5 thoughts on “Our unions miss the Soviet Union”

  1. One of the great problems of the West is that people like Mike Leach can spout whatever nonsense they want without being challenged. Any journalist worth his salt should be able to poke holes through this specious argument line by line. Unfortunately, such journalists are largely relegated to the periphery these days. Any reclamation of the West has to focus on the media and education. In fact, the argument can be made that that might be all it takes – all else will follow. Imagine where we would be if for the previous 60 years reporting was done and entertainment created with a Christian rather than an anti-Christian slant.

  2. I consider the “far left” and “far right” to be pretty much the same thing. They’re both socialist, but the “far left” tend to take their ideas from Karl Marx, while the “far right” tend to take their ideas from Richard Wagner.

    Thus Stalin was a Marxist dictator, and Hitler was a Wagnerist dictator, but they were both socialist dictators. The difference is one of emphasis, not of principle. Stalin, following Marx, thought that one ought to start by murdering millions of bourgeois. Hitler, following Wagner, thought that one ought to start by murdering millions of Jews. But the fool’s paradises they promised to their followers were pretty much the same.

    Don’t be distracted by the fact that Wagner is mostly notorious for composing vulgar tunes. He still found time to write plenty of political tracts, and to fight for socialism on the barricades in 1848. And if you doubt that the “far right” is socialist, look at the economic policies in the small print of the manifestos of the British National Party and the National Front.

    1. This is actually a recurrent theme in most of my work. Here, for example, is an excerpt from my book Democracy as a Neocon Trick:

      “Even closer to my theme, mutatis mutandis Bolshevism, Nazism and New Dealism were all socialist heresies, united in their common approach to the economy and their equally strong commitment to the primacy of a giant central state. Stalin’s Five-Year Plan, Hitler’s New Order and Roosevelt’s New Deal bear such startling similarity to one another that one might think they were written by the same men.

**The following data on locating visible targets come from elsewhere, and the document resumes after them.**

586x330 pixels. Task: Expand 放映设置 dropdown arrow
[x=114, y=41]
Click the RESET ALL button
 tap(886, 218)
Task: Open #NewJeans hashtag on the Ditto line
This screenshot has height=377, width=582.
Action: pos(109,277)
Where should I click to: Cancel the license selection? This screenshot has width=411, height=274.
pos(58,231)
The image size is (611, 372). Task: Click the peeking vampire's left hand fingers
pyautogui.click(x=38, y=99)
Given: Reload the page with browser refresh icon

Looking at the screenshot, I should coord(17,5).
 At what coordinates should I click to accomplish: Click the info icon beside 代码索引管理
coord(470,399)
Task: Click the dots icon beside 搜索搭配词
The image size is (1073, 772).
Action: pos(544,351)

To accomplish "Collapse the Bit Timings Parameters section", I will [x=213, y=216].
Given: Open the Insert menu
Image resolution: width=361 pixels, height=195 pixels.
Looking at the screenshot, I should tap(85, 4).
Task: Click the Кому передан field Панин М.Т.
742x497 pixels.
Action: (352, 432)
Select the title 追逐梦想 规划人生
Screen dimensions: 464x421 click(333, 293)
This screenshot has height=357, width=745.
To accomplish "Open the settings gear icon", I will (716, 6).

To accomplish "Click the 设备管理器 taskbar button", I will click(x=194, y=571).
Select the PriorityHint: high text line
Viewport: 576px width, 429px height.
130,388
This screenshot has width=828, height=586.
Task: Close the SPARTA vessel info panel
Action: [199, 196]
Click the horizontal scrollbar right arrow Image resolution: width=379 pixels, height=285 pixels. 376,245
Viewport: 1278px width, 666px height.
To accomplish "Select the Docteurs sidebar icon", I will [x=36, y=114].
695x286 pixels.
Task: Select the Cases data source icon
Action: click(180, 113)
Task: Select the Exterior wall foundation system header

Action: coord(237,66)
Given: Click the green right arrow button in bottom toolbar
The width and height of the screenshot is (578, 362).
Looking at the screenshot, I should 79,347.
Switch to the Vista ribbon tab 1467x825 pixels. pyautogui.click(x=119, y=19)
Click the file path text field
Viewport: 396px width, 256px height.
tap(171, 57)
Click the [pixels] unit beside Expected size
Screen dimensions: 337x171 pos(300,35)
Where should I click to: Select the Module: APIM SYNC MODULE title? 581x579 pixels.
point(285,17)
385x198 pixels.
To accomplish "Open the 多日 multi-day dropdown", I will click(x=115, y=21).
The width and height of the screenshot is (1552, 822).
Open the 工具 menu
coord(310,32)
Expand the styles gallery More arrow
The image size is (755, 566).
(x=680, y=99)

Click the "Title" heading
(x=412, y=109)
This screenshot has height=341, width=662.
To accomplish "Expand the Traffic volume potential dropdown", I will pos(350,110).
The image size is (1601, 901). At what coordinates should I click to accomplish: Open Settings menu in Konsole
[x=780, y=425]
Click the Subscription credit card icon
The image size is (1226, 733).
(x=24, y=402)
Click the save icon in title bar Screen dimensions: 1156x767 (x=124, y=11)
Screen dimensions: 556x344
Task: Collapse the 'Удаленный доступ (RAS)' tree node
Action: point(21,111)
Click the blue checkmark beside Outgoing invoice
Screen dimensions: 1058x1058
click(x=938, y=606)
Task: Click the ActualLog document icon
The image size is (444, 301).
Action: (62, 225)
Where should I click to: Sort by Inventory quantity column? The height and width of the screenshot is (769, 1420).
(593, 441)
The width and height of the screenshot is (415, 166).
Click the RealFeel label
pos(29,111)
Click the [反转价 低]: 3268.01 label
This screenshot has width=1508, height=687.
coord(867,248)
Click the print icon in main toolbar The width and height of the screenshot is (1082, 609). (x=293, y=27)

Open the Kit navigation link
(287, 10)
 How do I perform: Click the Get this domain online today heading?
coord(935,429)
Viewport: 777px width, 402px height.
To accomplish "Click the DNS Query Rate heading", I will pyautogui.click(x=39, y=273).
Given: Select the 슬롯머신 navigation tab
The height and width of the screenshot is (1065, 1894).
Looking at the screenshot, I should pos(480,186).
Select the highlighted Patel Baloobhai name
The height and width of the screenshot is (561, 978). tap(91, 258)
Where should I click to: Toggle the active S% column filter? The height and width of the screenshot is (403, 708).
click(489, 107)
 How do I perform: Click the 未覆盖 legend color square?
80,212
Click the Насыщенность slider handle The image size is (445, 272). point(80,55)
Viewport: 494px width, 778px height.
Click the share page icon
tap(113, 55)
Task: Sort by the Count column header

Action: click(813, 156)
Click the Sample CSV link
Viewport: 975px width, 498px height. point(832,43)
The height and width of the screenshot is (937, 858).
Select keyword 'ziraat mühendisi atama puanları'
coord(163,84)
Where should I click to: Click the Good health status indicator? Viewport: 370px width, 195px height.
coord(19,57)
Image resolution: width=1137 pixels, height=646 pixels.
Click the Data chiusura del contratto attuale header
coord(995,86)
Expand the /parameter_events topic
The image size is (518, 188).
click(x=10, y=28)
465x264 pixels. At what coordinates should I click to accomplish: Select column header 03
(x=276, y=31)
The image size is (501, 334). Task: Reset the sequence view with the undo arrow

In fact the last two largely were.”

      Still, it’s alway nice to be reminded of the basics.

      1. But what have you written against Wagner?

        I ought to read your books, and you ought to read mine, but you have the tolerable excuse that I haven’t written mine yet.

        1. There are bits and pieces here and there. This is from How the West Was Lost, which was more about culture than anythiung else:

          Wagner was an early proponent of pagan ideas communicated by musical means. So even without reading much of his philosophy, one could deduce what it was simply by listening not only to Wagner’s operas but to his instrumental music as well. Wagner himself was aware of this and did not mind it at all. Tellingly, he described himself as a dramatist first and a musician a distant second, something that Mozart, much as he loved opera, would never have said about himself. Therefore, while Mozart’s extramusical views, interesting though they are, can be dismissed as irrelevant, Wagner’s cannot be. There is undeniably more (or less, depending on one’s point of view) to Wagner’s music than music, and certainly more than an attempt to show how far tonality can be bent without breaking. Good or bad, its provenance in western culture is more debatable than its technical links with the music before and after. Jumping backwards, Wagner leapfrogged western culture, landing in the middle of Germany’s pagan past. This could not go unpunished musically, as it did not go unpunished philosophically.